As an example, I spend time thinking about what I wear. I participate in the kind of thinking I find both informative and laughable on YouTube from style and dating “influencers” because I need to move in a world in which those concepts have meaning.
But I am also aware I buy clothes I don’t need because it makes me feel good. I actively, consciously behave in ways in order to make impressions on others within those same silly sets of social evaluations, knowing full well it is all nonsensical and wasteful.
I’m walking down the sidewalk wearing white sneakers, black jeans, a dark blazer over a Moreno wool zippered shirt, past homeless people of varying ages, men and women, different ethnic backgrounds.
In an elevator on my way to see the oncologist a woman goes out of her way, “I like this look you’ve got going on.” “I like your liking my look,” I reply.
At the mall another day, wearing something else, another similarly consciously selected outfit, as I am picking up black slacks I don’t really need, newly hemmed, I walk in a way, unhurried and focused, taking longer, slower strides than I have to. I get similar attention from the young folks helping me and from random strangers in or waiting for the elevator.
As I am leaving, a man with his family in the parking garage walks over to my car to give me his card, in case I or anyone I know needs solar. This guy and his wife and kids were in the elevator only minutes before. I was entertaining them with small talk, mostly about the elevator’s logic.
This led to what anyone would see as a normal conversation about other matters, mostly trivial, framed by a great many assumptions on both sides.
Also, the details of what department stores, of this family’s racial background, their clothing and car, all might be interesting but I choose to leave these details out here.
I present myself as an example of someone wasting time and attention, even if I am doing so because I understand the social context and how I have been led to believe I need to behave in order to gain a certain social effectiveness.
The solutions are literally at our fingertips most of the time. But for similar reasons to those I’ve outlined in my case, most of us seem mesmerized by virtual reality and AI or similar distractions.
Videogames are apparently quite popular for people my age and younger.
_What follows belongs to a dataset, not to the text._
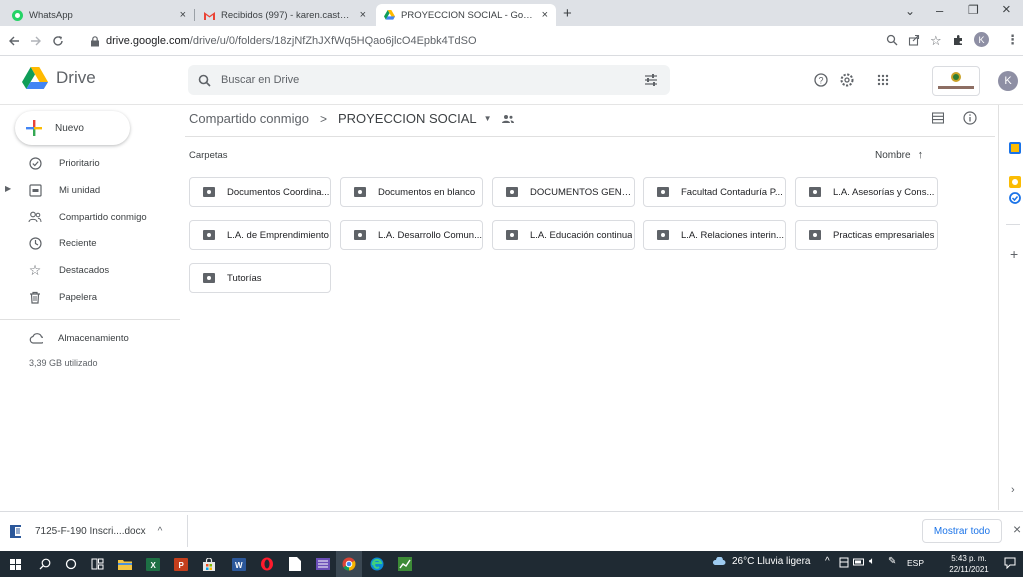 This screenshot has width=1023, height=577. I want to click on back-button, so click(14, 41).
I prefer YouTube for lectures and the “influencers” who want to share their “wisdom.” These both strike me as less than optimal ways to spend time.
Games have always been a pretext, an artificial context for engaging in conversations. At some point in my own life I found I could skip the artifice of games and go right to conversations.
Now, however, because of everything I’ve brought up here, the chasms we face, differences in values and identity, can seem too great to overcome in conversation.
Differences in our knowledge about science, and more its significance, the very real impact on what our lives are actually about, make communication difficult.
Nevertheless, despite these challenges, I guess what I am getting at is that I for one am going to persist in my sociability.
Ironically, the solution I see for myself is to distance who I am from my social persona. Who I am feels more and more hollow in ways others apparently need to fill with a dead serious identity.
I prefer to strive for a nothingness in myself in order to see nothing that it is not there: What is there socially first, and thereafter also, in other dimensions of existence, and in the reality beyond even our shared human experience.